Short and simple: Use XPath :)
It would help if we knew what language or tool you're using; there's a great deal of variation in syntax, semantics, and capabilities. Here's one way to do it in Java:
String str = "<y>c</y>...<x>...<y>a</y>...<y>b</y>...</x>...<y>d</y>";
String regex = "<y[^>]*+>(?=(?:[^<]++|<(?!/?+x\\b))*+</x>)(.*?)</y>";
Matcher m = Pattern.compile(regex).matcher(str);
while (m.find())
{
System.out.println(m.group(1));
}
Once I've matched a <y>, I use a lookahead to affirm that there's a </x> somewhere up ahead, but there's no <x> between the current position and it. Assuming the pseudo-HTML is reasonably well-formed, that means the current match position is inside an "x" element.

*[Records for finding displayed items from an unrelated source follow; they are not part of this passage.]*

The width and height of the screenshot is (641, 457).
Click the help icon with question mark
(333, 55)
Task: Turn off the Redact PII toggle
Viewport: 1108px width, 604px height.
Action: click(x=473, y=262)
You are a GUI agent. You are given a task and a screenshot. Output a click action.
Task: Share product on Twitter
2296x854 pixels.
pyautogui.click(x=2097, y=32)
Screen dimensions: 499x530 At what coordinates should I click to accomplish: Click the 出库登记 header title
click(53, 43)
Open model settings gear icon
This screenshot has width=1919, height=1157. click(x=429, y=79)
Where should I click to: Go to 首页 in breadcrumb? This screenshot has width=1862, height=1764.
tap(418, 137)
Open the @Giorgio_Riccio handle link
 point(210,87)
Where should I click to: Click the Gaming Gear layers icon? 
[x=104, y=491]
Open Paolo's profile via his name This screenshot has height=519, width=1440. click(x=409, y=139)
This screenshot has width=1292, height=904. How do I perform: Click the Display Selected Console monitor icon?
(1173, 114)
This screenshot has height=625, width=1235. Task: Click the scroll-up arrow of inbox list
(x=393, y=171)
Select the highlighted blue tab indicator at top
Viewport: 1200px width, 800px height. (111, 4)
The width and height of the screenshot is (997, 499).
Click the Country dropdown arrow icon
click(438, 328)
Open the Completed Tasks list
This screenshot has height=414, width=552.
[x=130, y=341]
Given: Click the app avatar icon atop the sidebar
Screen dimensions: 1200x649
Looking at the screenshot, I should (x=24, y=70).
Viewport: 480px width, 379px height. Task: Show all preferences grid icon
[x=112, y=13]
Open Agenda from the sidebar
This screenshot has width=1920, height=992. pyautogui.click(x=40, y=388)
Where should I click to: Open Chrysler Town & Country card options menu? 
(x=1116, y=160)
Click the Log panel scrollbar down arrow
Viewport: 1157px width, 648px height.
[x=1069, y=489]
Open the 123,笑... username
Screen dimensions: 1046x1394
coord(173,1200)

I used possessive quantifiers heavily because they make things like this so much easier, but as you can see, the regex is still a bit of a monster. Aside from Java, the only regex flavors I know of that support possessive quantifiers are PHP and the JGS tools (RegexBuddy/PowerGrep/EditPad Pro). On the other hand, many languages provide a way to get all of the matches at once, but in Java I had to code my own loop for that.
So it is possible to do this job with one regex, but a very complicated one, and both the regex and the enclosing code have to be tailored to the language you're working in.